The American Association for the Advancement of Science (AAAS) Center for Public Engagement with Science and Technology has been delivering its workshop entitled “Engaging with Policymakers” for a decade now, and for a good reason. As said on the AAAS website: “nearly every major issue facing society has science at its core”, and yet, a deep knowledge gap exists between the public and researchers—including graduate students and postdocs. How to effectively breach this gap? How to communicate our knowledge so that the public, and policymakers, can make more informed steps toward resolving these issues? “Engaging with Policymakers”, delivered at Cornell on June 5th, addressed these questions. The workshop leader was Gemima Phillippe, a Communication Associate with AAAS who has broad experience in communicating issues in occupational health to policymakers.
This workshop made students think about an imperative part of being a scientist—how best to view and present our findings as understandable, important information with the power to shape the community at large. The participating students were from such varied fields as information science, chemical engineering, and human development, which emphasizes the need for strong communication skills across all scientific disciplines. Philippe guided students through this process with information about policy making and science communication. Best communication practices were relayed throughout the workshop, and included:
- making sure to facilitate “multi-directional” conversation over lecturing,
- highlighting the pros and cons of your research, and
- contextualizing your results so that they address a specific problem facing your target audience.
Students were also given valuable insight into the world of policy, including information about the substructures that make up certain governmental agencies, and how best to find and communicate with the policymaker that is most likely to be receptive to your information.
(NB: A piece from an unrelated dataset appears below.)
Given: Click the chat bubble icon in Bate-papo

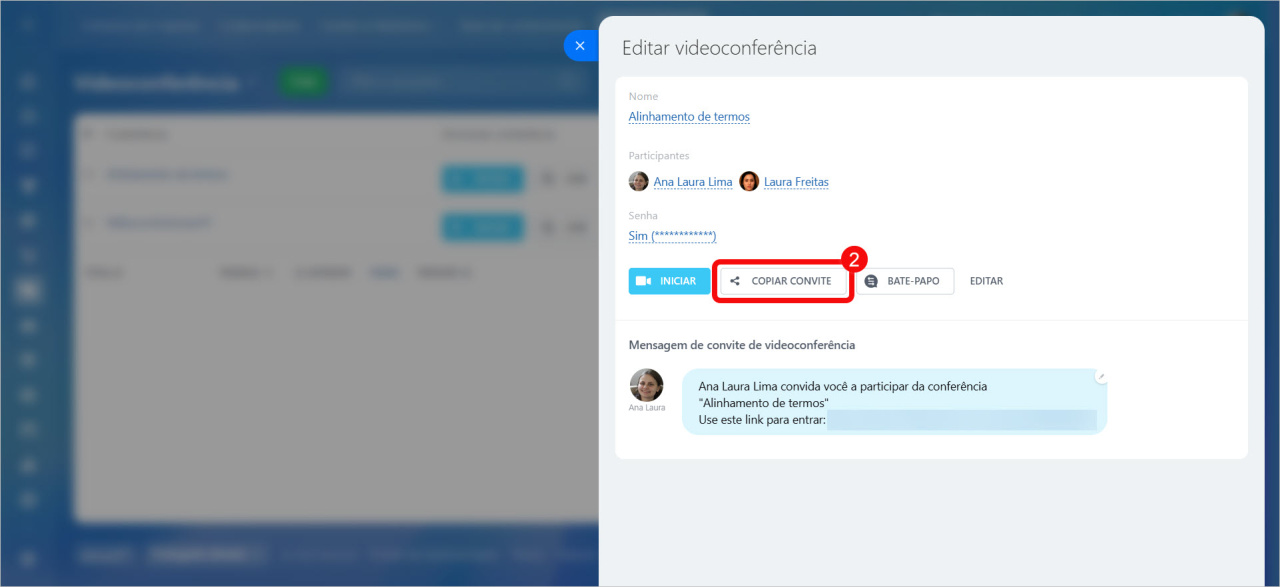Looking at the screenshot, I should point(871,281).
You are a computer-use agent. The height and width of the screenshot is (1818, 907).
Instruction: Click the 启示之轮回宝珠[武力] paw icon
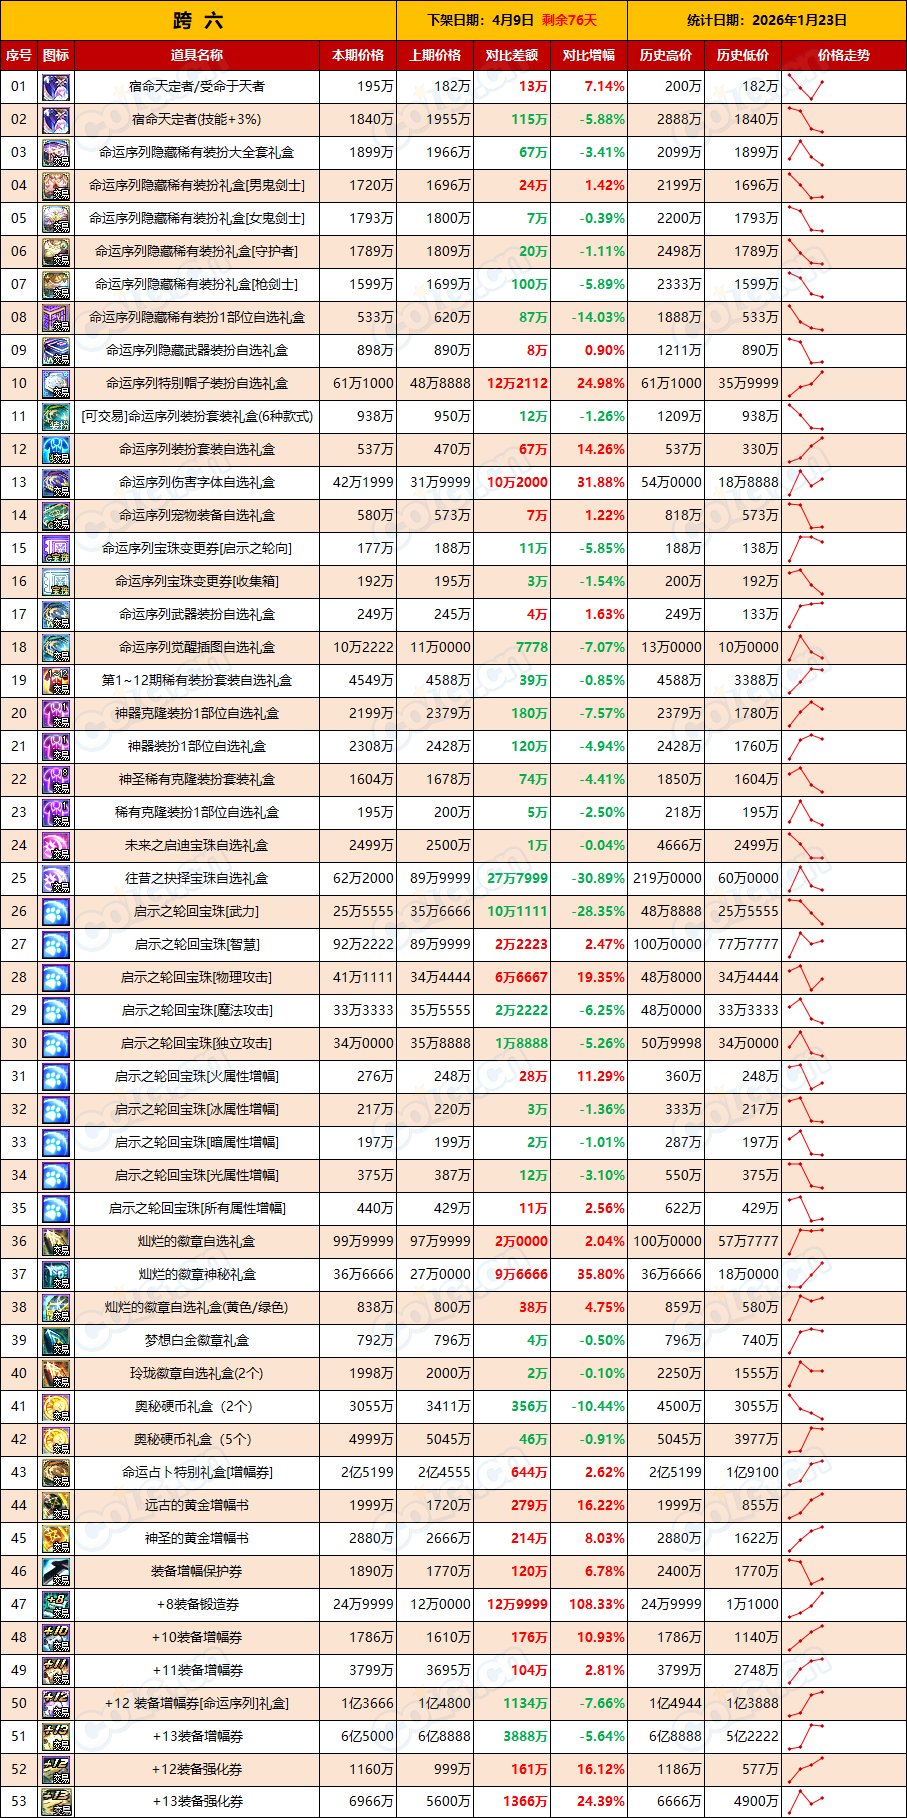(56, 912)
Workshop attendees also gained valuable experience communicating their research in a succinct, coherent way to their peers, and determining how to turn their findings into policy changes. This workshop is very helpful for anyone who wishes to learn more about science-based policy in general, or who needs practice shaping their research into a meaningful and understandable message.
This spotlight is from the time period of the NIH grant (Sept. 2013- Jun. 2019) to the Cornell BEST Program now housed in the Graduate School as a university-wide initiative “Careers Beyond Academia” to encompass all disciplines.